(Written request) Transcribe the entries starting at the line containing "Given: Select the" and running to the end of the entries, inclusive. Leave the pictures out of your transcription.

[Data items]
◇ ◇ ◇ ◇
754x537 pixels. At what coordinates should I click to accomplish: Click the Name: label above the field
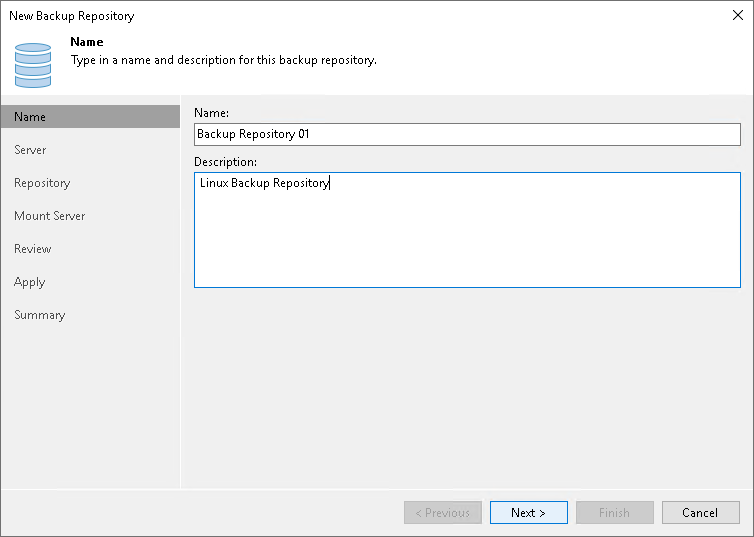coord(210,113)
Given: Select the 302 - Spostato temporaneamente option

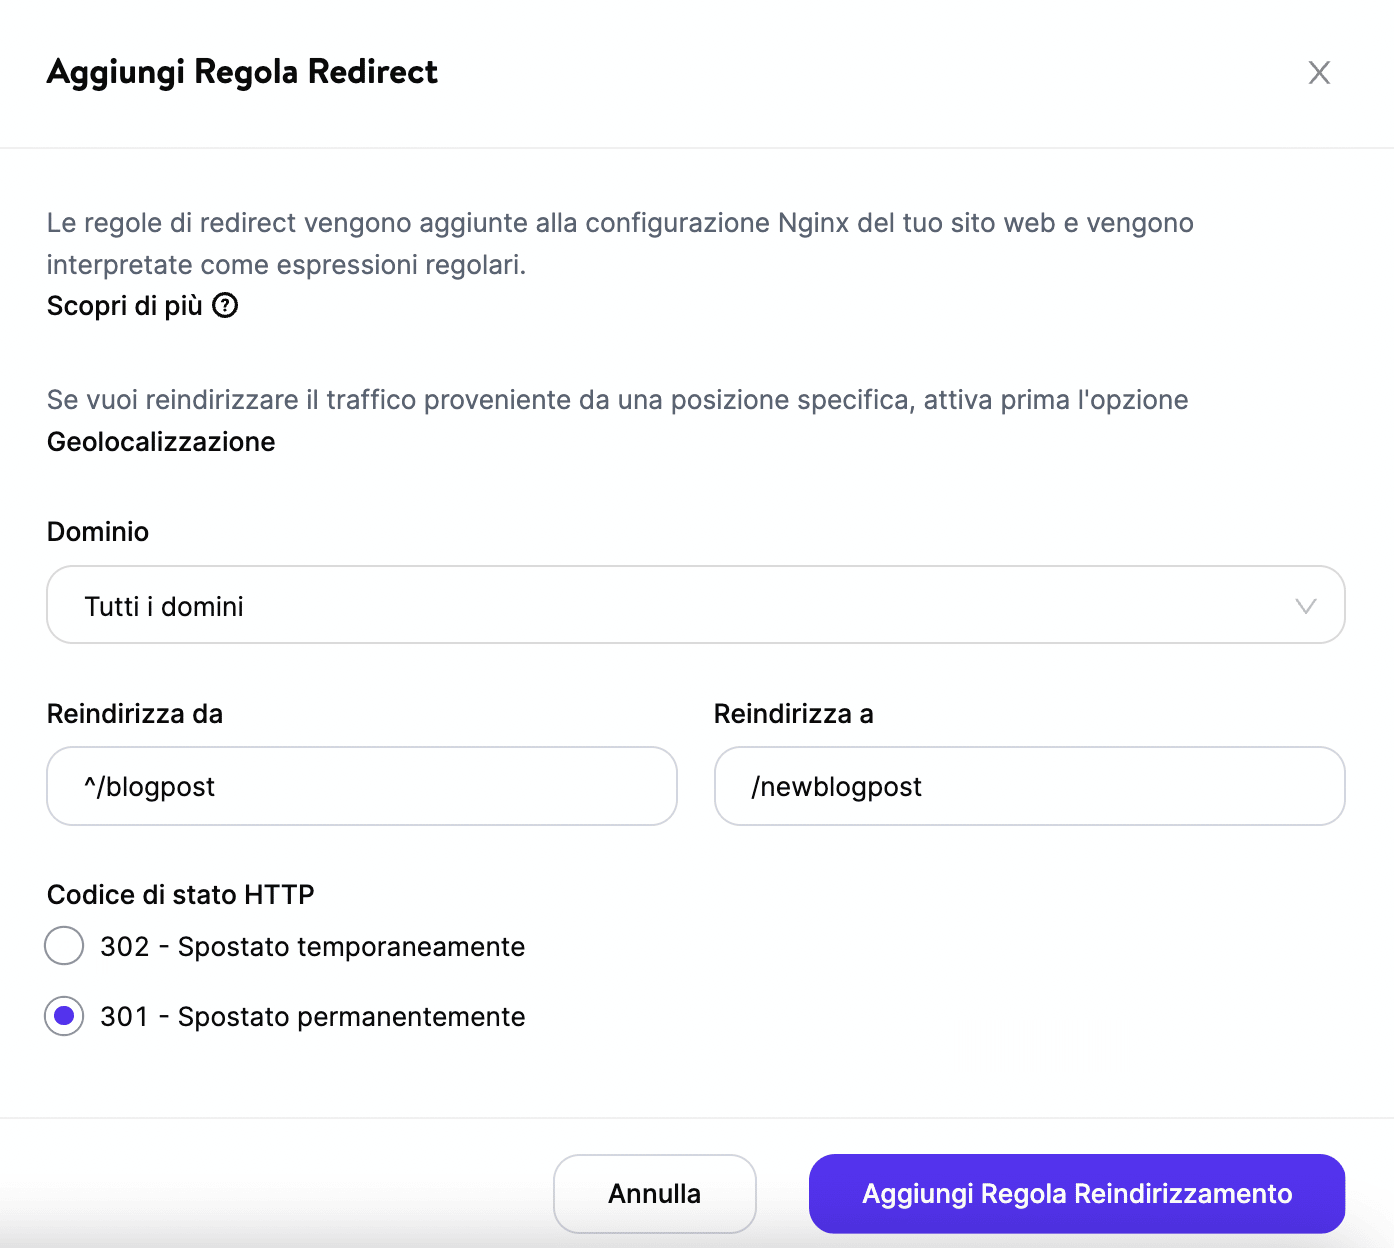Looking at the screenshot, I should click(64, 946).
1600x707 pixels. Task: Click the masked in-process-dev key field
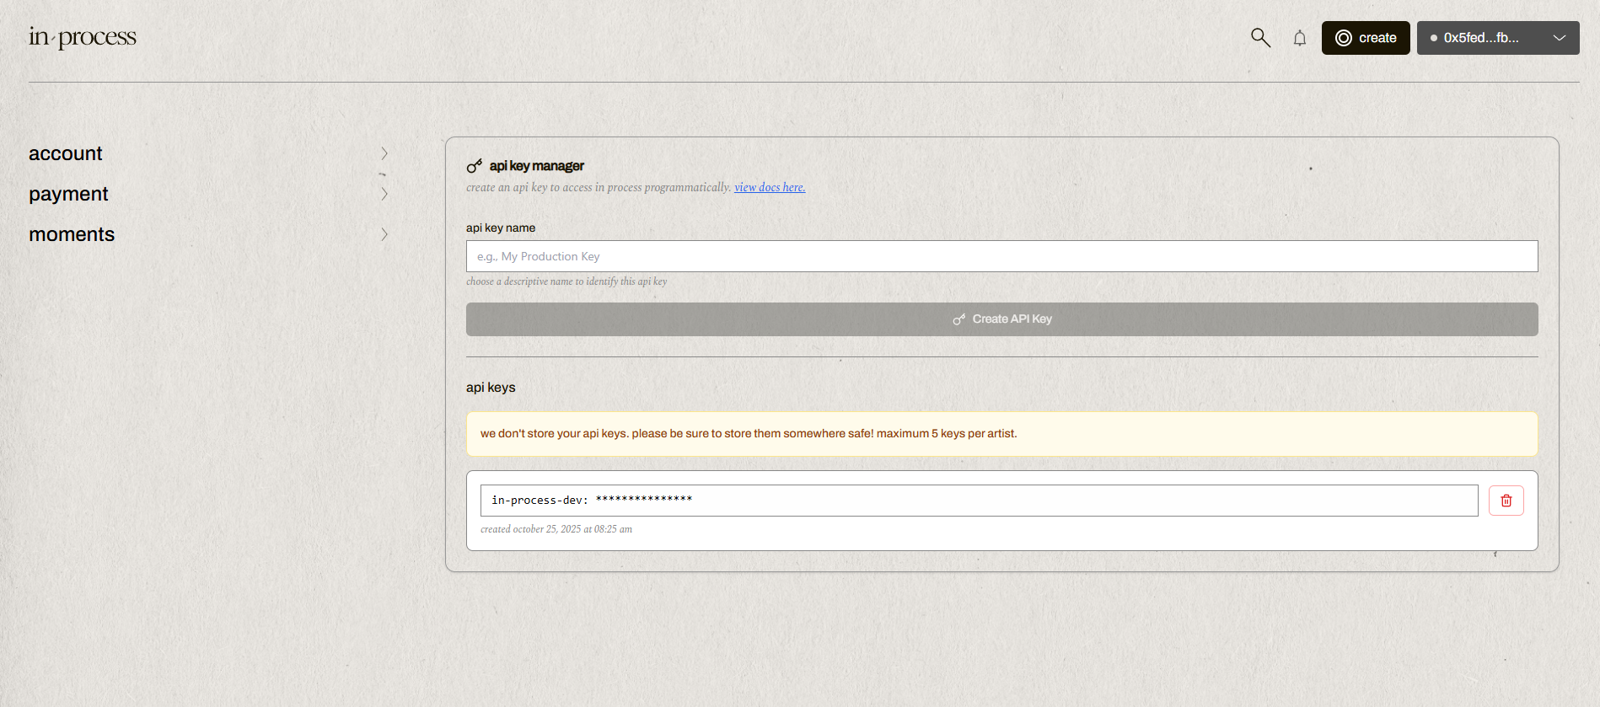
◇ ◇ ◇ ◇
(Response to this exercise)
Given: Select the 302 - Spostato temporaneamente option

Looking at the screenshot, I should click(64, 946).
1600x707 pixels. Task: Click the masked in-process-dev key field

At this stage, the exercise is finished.